● **YOUR ASSIGNMENT**: In your reply, reproduce the lines from the first one below to the line containing "Image resolution: width=99, height=2576.", inclusive, exactly as they stand.

● **Stored dataset items**:
::::

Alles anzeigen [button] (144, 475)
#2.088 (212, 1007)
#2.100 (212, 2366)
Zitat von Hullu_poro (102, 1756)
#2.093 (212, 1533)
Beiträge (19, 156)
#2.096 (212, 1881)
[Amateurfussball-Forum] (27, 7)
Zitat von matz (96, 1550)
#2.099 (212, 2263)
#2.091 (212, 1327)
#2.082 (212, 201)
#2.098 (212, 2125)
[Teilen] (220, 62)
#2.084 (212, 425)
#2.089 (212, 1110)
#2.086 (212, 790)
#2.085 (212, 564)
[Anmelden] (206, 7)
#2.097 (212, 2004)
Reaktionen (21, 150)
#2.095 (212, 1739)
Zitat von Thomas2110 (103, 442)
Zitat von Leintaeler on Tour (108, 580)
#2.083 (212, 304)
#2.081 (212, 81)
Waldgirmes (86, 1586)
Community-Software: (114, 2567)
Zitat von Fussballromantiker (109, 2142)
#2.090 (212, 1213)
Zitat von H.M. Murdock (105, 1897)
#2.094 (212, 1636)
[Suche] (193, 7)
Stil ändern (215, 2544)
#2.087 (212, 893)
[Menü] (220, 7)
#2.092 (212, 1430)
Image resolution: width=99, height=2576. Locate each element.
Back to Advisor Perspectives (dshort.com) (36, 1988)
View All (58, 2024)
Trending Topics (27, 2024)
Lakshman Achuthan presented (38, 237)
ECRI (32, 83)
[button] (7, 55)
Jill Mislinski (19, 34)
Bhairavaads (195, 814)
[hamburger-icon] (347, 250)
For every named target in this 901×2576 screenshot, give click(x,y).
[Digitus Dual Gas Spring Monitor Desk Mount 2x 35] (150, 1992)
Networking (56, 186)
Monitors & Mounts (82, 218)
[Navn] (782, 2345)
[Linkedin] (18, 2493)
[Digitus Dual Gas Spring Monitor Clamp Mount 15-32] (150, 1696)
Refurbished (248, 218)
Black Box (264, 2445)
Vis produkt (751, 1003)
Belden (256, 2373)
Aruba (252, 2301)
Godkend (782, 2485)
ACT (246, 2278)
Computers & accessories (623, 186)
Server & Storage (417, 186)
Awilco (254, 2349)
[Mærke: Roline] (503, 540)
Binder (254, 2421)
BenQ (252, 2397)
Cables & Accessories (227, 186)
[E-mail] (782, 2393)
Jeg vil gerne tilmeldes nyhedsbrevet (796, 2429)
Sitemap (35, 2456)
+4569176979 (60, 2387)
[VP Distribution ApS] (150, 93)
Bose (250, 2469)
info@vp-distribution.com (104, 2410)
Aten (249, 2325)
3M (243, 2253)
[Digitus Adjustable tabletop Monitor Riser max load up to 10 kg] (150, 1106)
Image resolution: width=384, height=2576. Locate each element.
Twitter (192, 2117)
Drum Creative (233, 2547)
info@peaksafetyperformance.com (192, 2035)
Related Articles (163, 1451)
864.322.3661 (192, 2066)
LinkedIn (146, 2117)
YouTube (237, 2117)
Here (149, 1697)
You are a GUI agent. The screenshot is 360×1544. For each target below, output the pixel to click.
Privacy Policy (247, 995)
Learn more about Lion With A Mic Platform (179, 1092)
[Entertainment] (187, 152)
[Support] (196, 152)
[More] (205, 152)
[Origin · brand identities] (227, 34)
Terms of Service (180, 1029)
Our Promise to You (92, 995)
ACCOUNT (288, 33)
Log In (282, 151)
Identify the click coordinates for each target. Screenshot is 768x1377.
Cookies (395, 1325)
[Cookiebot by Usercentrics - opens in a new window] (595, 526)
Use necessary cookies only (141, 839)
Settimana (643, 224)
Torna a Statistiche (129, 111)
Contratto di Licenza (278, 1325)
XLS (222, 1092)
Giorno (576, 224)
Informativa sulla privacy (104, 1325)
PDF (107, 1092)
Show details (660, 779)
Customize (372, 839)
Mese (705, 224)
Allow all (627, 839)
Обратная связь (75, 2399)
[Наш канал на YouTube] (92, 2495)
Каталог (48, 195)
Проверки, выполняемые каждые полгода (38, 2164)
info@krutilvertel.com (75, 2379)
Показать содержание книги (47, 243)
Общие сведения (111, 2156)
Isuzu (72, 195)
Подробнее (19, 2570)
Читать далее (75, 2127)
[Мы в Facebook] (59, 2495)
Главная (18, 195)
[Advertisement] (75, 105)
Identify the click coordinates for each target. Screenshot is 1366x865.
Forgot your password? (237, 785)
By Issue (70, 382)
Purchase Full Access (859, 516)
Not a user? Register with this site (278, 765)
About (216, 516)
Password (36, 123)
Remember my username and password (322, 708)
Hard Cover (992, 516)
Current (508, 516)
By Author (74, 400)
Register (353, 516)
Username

::::

● **FINAL ANSWER**:
Alles anzeigen [button] (144, 475)
#2.088 (212, 1007)
#2.100 (212, 2366)
Zitat von Hullu_poro (102, 1756)
#2.093 (212, 1533)
Beiträge (19, 156)
#2.096 (212, 1881)
[Amateurfussball-Forum] (27, 7)
Zitat von matz (96, 1550)
#2.099 (212, 2263)
#2.091 (212, 1327)
#2.082 (212, 201)
#2.098 (212, 2125)
[Teilen] (220, 62)
#2.084 (212, 425)
#2.089 (212, 1110)
#2.086 (212, 790)
#2.085 (212, 564)
[Anmelden] (206, 7)
#2.097 (212, 2004)
Reaktionen (21, 150)
#2.095 (212, 1739)
Zitat von Thomas2110 (103, 442)
Zitat von Leintaeler on Tour (108, 580)
#2.083 (212, 304)
#2.081 (212, 81)
Waldgirmes (86, 1586)
Community-Software: (114, 2567)
Zitat von Fussballromantiker (109, 2142)
#2.090 (212, 1213)
Zitat von H.M. Murdock (105, 1897)
#2.094 (212, 1636)
[Suche] (193, 7)
Stil ändern (215, 2544)
#2.087 (212, 893)
[Menü] (220, 7)
#2.092 (212, 1430)
Image resolution: width=99, height=2576. Locate each element.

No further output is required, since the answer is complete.